See, I love storms. As a kid I was always running out into them. Minus 50 deg Celsius and gusting? I’m there. Total whiteout in a town where if you miss making it to the next house over, you are walking out into the Arctic wilderness? Right on. Love the Storm. Not because I like to be in a state of crisis. Not because of the adrenaline rush. Not because I like the “fight” or conquest. To me a storm is one of natures greatest examples of what life is like. Forces bearing down on us from all sides. In our face, always. A bit of insanity, alot of uncertainty. If we choose to face it, we have to have our “feelers” out constantly searching and aware, we have to be constantly adapting as we move forward into the unknown. All the while it is a massive infusion of energy. There is movement. Everything is alive. We gain power and strength from it, with (from) a very healthy dose of humility.
It gives us the opportunity to rise to a much greater version of ourselves.

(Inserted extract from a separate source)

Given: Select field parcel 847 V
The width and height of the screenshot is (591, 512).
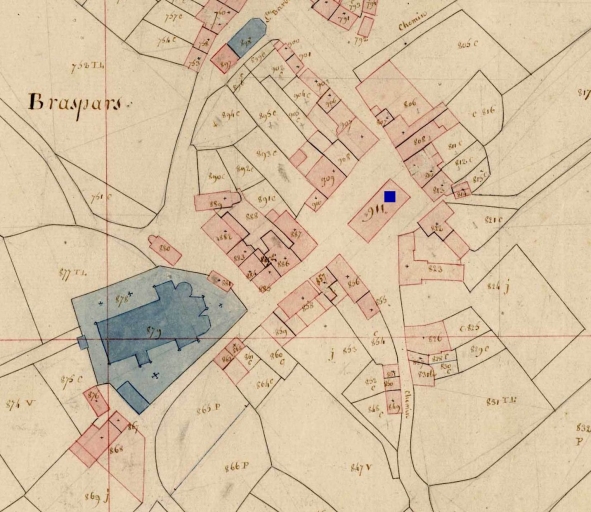Looking at the screenshot, I should pos(361,468).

I’m not interested in trying to make my environment around me calmed, orderly and serene in an effort to CONTROL the Storm and how it effects me. I’m looking to find true serenity, that I may be serene and at peace no matter what the Storm brings. I don’t want to hide from the Storm just as I don’t want to hide from life.
So why did I find myself in a seemingly more subdued, protective mode this last round?
I couldn’t quite put my finger on it, as I thought the entire shift that had been occurring was a very positive one. It was my wife who hit the nail on the head. “Well Shane, you’ve been ripping down some major walls and unearthing really vulnerable aspects of yourself.” That was it. When it all started, I remember feeling like I needed to step out of the storm to re-align myself and my bearings, so I could go back in to realize the serenity while in it. Only before I went back in I had felt like there was one more “stepping out” that needed to occur. And that was out of myself. Stepping out of a now crusty snake skin. Only then was I able to honestly say “Okay, time to head back in.”
Sounds almost refreshing doesn’t it? Coming out from under the grime and callous to feel new, clean and fresh. Yeah. It does. Until youwalk into a FREAK’IN HURRICANE!! Then it just feels RAW! And vulnerable. And painful. Would be automatic to start huddling in on yourself wouldn’t it? Well that I felt happening. Good thing too. It was the final step.
I stepped back a moment to get my bearings. Then I had to remove the outer layer of the old me of yesterday, to reveal the new me of tomorrow. A truer version of me. Right, now back into the Storm. Which caused me to start turning in on myself. As I needed to. So I would come to understand I needed to finish pulling back the crusty, protective inner layer. The one around my heart, the very soul of my being. For within lay the keys to that Serenity. The source wherein lie the gifts I am to bring to the world, as only I can, just as each of us are meant to.
If we access those gifts, along with the acceptance and trust that we are the only one in all of creation that can express and SHARE them in the manner that is unique to us, then the onslaught of questioning:
-Am I good enough?
-Do I have value?
-Is what I have to share mean anything to anyone else?
-Is it actually any different from what Jerry is saying or Frieda is doing?
-Am I even adding anything to the bigger picture?
…starts to melt away. And a sense of Serenity starts to take its place. True Serenity. One that does not have us ducking and dodging the Storm from uncertainty of whether we can survive it or even belong in it, protecting ourselves from the unknown. Rather one that has us embracing, moving, flowing… dancing with it.
Remove the layer from without so that once you remove the layer from within, the Gifts you release as you dance with the hurricane may be unleashed, unrelenting in all their magnanimity, as they were meant to.
The Theme this round: Unleash the Gifts.
The fuelling Quality: Acceptance.
Shane.
Accepting and appreciating the opportunity to work with you on developing and delivering the value that we provide to the greater good. Greater in this coming year and many more afterward!
Ditto Brother. Big Double Ditto…
Wow…that is awesome and really hit home for me today. I find myself trying to dodge the storms when in reality, I want to dive right in, and like you said, find calm within the storm. I am going to print this off and re-read it whenever I find myself trying to fight the storm instead of embrace it!